• _THE TASK_
Return every line of the data that contains the string "computer".

----

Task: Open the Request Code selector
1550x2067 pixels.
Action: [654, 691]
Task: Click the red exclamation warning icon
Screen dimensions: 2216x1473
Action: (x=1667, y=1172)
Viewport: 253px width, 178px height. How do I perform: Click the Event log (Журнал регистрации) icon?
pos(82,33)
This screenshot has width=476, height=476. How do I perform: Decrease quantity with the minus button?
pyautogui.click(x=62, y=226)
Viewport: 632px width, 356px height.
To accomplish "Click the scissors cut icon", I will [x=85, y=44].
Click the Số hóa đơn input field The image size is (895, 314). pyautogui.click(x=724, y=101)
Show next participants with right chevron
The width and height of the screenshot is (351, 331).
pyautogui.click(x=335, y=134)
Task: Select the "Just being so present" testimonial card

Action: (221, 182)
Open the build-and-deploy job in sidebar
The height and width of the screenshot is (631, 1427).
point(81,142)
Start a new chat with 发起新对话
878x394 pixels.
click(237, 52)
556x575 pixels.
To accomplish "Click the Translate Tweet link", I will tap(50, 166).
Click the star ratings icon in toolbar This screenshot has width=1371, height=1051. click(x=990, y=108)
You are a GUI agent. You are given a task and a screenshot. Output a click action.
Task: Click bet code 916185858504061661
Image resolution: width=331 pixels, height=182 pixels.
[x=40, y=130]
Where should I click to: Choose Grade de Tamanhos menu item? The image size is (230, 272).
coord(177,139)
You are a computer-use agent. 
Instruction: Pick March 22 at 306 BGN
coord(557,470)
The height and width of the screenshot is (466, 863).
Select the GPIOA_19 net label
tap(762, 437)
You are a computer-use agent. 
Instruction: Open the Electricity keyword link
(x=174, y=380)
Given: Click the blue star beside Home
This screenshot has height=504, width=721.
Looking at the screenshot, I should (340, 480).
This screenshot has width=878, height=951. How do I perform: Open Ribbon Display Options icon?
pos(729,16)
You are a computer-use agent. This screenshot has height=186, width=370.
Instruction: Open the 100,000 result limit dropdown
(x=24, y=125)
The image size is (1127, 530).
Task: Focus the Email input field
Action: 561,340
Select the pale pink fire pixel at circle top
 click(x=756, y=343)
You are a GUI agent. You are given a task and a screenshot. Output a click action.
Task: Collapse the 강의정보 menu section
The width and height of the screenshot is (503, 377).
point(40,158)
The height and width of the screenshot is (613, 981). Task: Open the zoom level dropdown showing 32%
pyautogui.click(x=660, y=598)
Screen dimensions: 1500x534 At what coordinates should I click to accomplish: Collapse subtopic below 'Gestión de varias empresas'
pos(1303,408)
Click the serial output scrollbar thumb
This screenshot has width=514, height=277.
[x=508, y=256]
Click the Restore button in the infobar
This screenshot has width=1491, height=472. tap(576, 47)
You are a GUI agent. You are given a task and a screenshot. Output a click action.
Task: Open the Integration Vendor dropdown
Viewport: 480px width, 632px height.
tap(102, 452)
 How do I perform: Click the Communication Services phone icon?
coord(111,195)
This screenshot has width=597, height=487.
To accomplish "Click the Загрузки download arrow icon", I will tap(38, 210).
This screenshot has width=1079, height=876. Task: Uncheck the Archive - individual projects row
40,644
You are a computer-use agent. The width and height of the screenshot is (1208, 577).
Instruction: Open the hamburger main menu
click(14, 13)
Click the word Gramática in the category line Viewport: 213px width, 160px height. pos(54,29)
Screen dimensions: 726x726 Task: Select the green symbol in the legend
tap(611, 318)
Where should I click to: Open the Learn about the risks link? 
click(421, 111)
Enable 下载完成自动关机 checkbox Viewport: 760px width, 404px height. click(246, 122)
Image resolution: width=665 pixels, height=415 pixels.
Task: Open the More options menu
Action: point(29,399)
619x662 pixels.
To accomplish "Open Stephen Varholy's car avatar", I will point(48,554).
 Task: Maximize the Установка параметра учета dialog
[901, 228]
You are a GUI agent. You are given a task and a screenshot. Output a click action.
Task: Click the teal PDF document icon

----

• _EXERCISE ANSWER_
You are a computer-use agent. 
You are a computer-use agent. 
You are a computer-use agent. This screenshot has height=186, width=370.
You are a computer-use agent. The width and height of the screenshot is (1208, 577).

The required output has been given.